Los que luchan y los que se entregan

Frente a la complicidad directa con el modelo económico que encarna Venegas y la ambigüedad del triunvirato, en una CGT en la que conviven expresiones dinámicas que incluso avanzan en líneas programáticas más que interesantes como la Corriente Federal de Trabajadores (CFT), con sindicatos entreguistas tales como UPCN, UOCRA o Comercio, se encuentran las dos CTA y la CTEP, que este 1° de mayo apostaron a la calle. La CTA de los Trabajadores y la CTA Autónoma dieron un nuevo paso en su proceso de reunificación y confluyeron en la Escuela Itinerante en el Congreso, poderoso símbolo de la encomiable lucha docente. La CTEP, en tanto, fue motor nuevamente de la tríada que conforma con Barrios de Pie y la CCC y llevó a cabo la movilización más contundente de la jornada frente al Monumento al Trabajo.
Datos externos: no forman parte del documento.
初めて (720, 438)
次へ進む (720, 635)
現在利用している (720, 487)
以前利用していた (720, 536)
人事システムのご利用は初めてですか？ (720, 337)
Es vital para la etapa que estamos atravesando aproximar estas experiencias, tanto desde la unidad de acción como en un sentido programático si se lograra avanzar en ese terreno. Porque en ambas y también incluimos aquí la referencia a la CFT o a los Aceiteros que se preparan para una negociación paritaria durísima existe una perspectiva de confrontación con las políticas de ajuste, con una redistribución de la riqueza que aumenta la desigualdad entre los que más y los que menos tienen en favor de los primeros. Y eso ya las coloca en un plano de más cercanía pese a las diversidades con las que cada cual encarna la lucha. Porque, como diría Agustín Tosco, “la única división que nosotros hacemos es entre los que luchan y los que se entregan”.